I'm also scheduled for Botox with my new neurologist the second week in July. I've been lucky so far with the new doctors. They've all been on the same page as me or a page or two ahead. I haven't had to fire one because of the god complex yet. So yeah, considering all that I've heard from other stroke survivors about useless doctors, I've been lucky.

I've had to really fight with gardening this year. Between it being a new garden and the chickens, it's literally been a battle. I'm doing a combination of square foot and back to Eden gardening. I planted my seeds perfectly so that everything got enough light and water. It was going to be perfect just like my garden beds back in my other place. The planned harvest would be enough it carry Mel and I through this season with plenty of fresh goodies. Or that was the idea.

Enter the chickens...
They have been a bane to all my gardening efforts this year. They figured out they could fly over the fence this year. They ate and scattered seeds all over the place in each bed. They also have dug out large areas for dust bathing. So far I've replanted corn five times, green beans and cucumbers four times. I have no idea what's coming up or where. I harvested four pods of beans yesterday to find out which plant it was. It turned out to be red beans. I picked a huge zucchini that grew and was buried underneath a tomato plant. This sucker was twelve inches long by six inches around! I've got pumpkins growing where my yellow squash was planted. No yellow squash made it.  Sixty English pea plants are history. There's no telling what this year will bring.

Speaking of the chickens. We plan to hatch out a new laying stock next Spring. The current layers will go on to their next stage of life. These new ones and the rooster, Whitie, will go into a regulation hen house and yard. I'm tired of fighting them and next years garden will be fresh eating and six months worth of eating.

We had to fence off the compost area so there would be compost. After the chickens had a go through it, there was only carbon left in it for a lopsided compost. This is the only homestead I know of that free ranges the chickens and fences off areas to keep them out of it.
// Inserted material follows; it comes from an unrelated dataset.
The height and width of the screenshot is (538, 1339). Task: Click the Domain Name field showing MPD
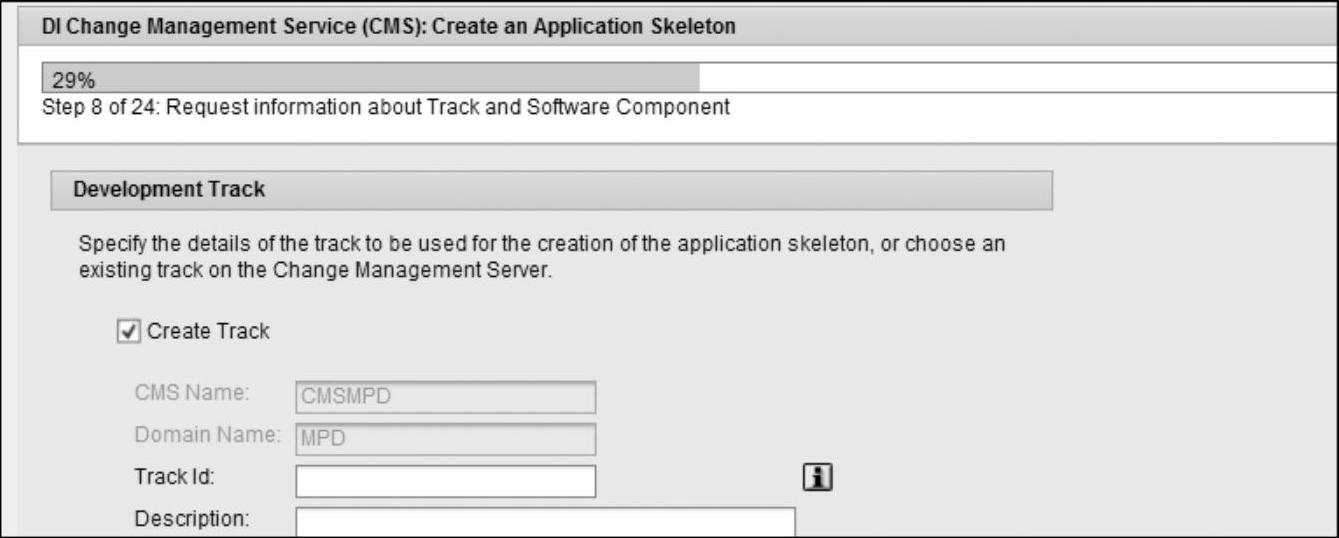pyautogui.click(x=446, y=439)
Mel ended up putting a 5' fence around the garden and compost pile.

I killed one extra rooster and made another zombie rooster out of the other one. His days are numbered because I found the hatched and am sharpening it as I write. No more will future roosters age more than four months old. They are tough and muscular. I broke the neck of the second rooster but it didn't kill him. Yeah, his muscles are that tough. He just wanders around the homestead with his head tilted at a cockeyed angle. Is it any wonder we call this the Cockeyed Homestead?!

We fenced off a dog training area for Mel. She wrote a book on how to train your dog in ten weeks. Of course she had a brilliant idea of not only adding pictures but also a DVD to it. So we had to get another dog. We went to the shelter and found a German Shepherd mix. This wasn't a puppy but a three-year old, 80 lb DOG. She called him "Bennie" and I called him "Dufus" because he is dumb as a pile of rocks and is as heavy as them too. He now answers to both names.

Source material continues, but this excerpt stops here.